## Challenges
A) The review of the album Supersonic Moth names, after the words "No longer", the things the genre no longer consists of. List each of them.
B) Carry on the review of the album Supersonic Moth from its last sentence.

[START Extract]

Supersonic Moth is a solo-piano album, with cinematic treatments and wide sprawling soundscapes across its introspective scenes. It’s a beautiful traversal across all of my favourite elements of the evolving modern classical genre, with each contributor expanding its horizons even more. No longer simply felted keys (although, there’s nothing wrong with that, I tell you – no meme will turn that wrong!), no longer vast reverberations, and barely audible delays. On the album, Kapsa weaves a storyline that’s rich in tone and texture. “Some titles refer to the final poem at the end of the album about a moth which ends up dead, flying towards the light.” There is a melancholy flutter of the sonics (like on a gorgeous piece named “Exciting The Last Flight”) paired with some pretty field recordings (who can resist the combined sounds of the rain pouring at a train station?), and absolutely gorgeous sullen melodies (ala Deaf Center) on my favourite track from the album, titled “Swarm”.

‘Supersonic Moth’ is the musical realization of a specific trait in human existence, dealing with the disruptive contradiction of desiring something that might break one down or even kill. Everything that might be tempting. Everything that can push you down. And you know it. But you can’t resist it.

[END Extract]
[START Data block]

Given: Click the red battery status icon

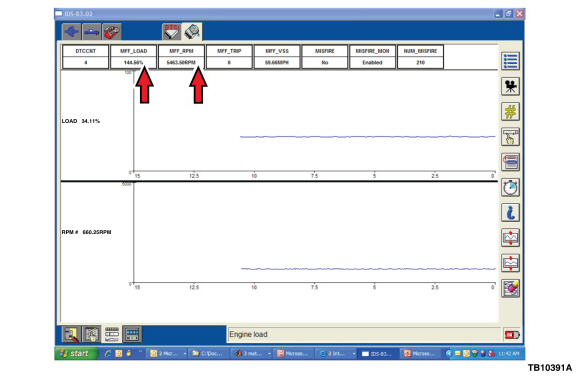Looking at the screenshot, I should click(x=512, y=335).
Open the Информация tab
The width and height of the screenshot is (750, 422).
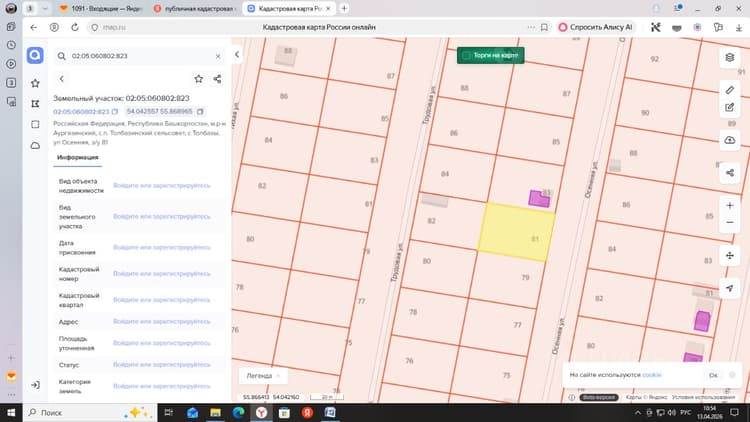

[END Data block]

## Responses for each task
A)
felted keys
vast reverberations
barely audible delays

B)
Supersonic Moth is pretty different from Kuba’s past releases, like the 2016 release on Denovali titled Vantdraught 4 (a followup to a predecessor a year prior), which is a lot more experimental, eclectic, and jazzy. The other contrast is that this is Kapsa’s meditative solo work, versus his Kuba Kapsa Ensemble project, in which, perhaps, he has a moment to reflect on “everything that might be tempting” and the condition of a human mind to fight the urge to flock into the fire. Perhaps we won’t resist at all… Perhaps we simply will accept, embrace, and burn, like those who’ve turned before us into ash… Highly recommended for fans cinematic classical music [let’s make that a new genre, shall we?].